Se hai la fortuna di correre in stagioni più modeste puoi vincere 5 o 6 titoli ed essere considerato uno dei migliori della storia”. Allude a Rossi? “Non solo, anche ad altri. Gibernau, Biaggi e Capirossi (gli avversari di Valentino) erano piloti bravi. Ma con Marquez, Stoner, Lorenzo e Pedrosa, il livello si è alzato moltissimo. E vincere è diventato molto difficile” – sono state le parole di Jorge Lorenzo come riportate dall'inviato Massimo Calandri.

Ma nel club ci sono solo Agostini e Vale.

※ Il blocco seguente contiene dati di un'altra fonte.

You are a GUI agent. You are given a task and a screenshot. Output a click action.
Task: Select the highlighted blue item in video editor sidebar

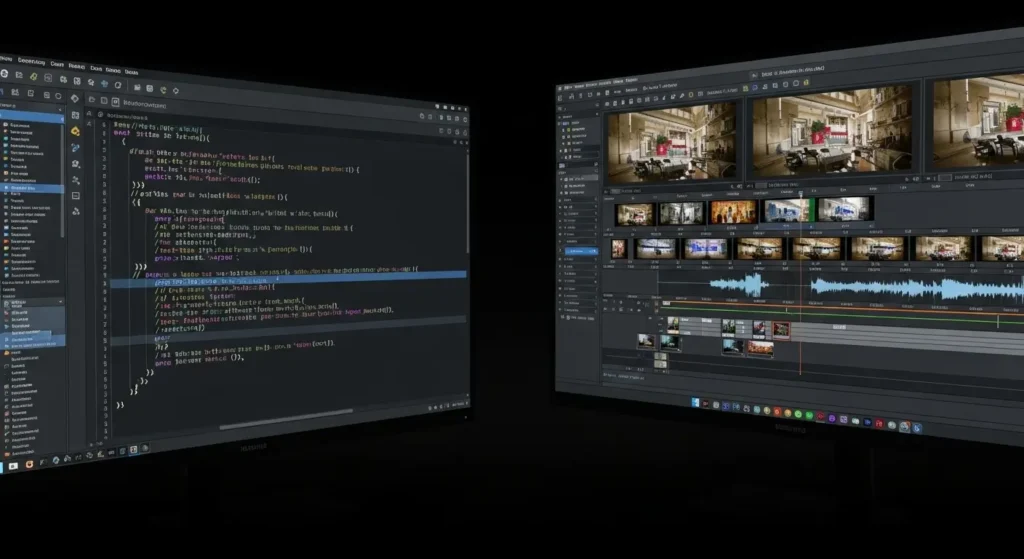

Peccato però che, statistiche alla mano, i piloti che hanno più di 5 titoli in classe regina si possano contare sulle dita di una mano. Ci sarebbe Giacomo Agostini (8 titoli in top class) ma è improbabile che il maiorchino si stesse riferendo al “Mino” nazionale. E guarda caso, tra gli iridati che hanno “5 o 6 titoli”, resta soltanto Valentino (7 titoli tra 500 e MotoGP). Per cui con quel “Non solo Rossi” Lorenzo si riferisce esclusivamente di Valentino, mettendo il pesarese nel girone dei fortunati che hanno vinto perché gareggiava contro gente brava ma, a suo dire non paragonabile a se stesso e agli altri spagnoli, ad eccezione del mito Stoner (che guarda caso è tester d’eccezione in Ducati). Gente che risponde anche al nome di Max Biaggi (chissà come la prenderà il Corsaro che con Lorenzo è amico di lungo corso) ma anche Loris Capirossi che Jorge incontra quotidianamente nel paddock.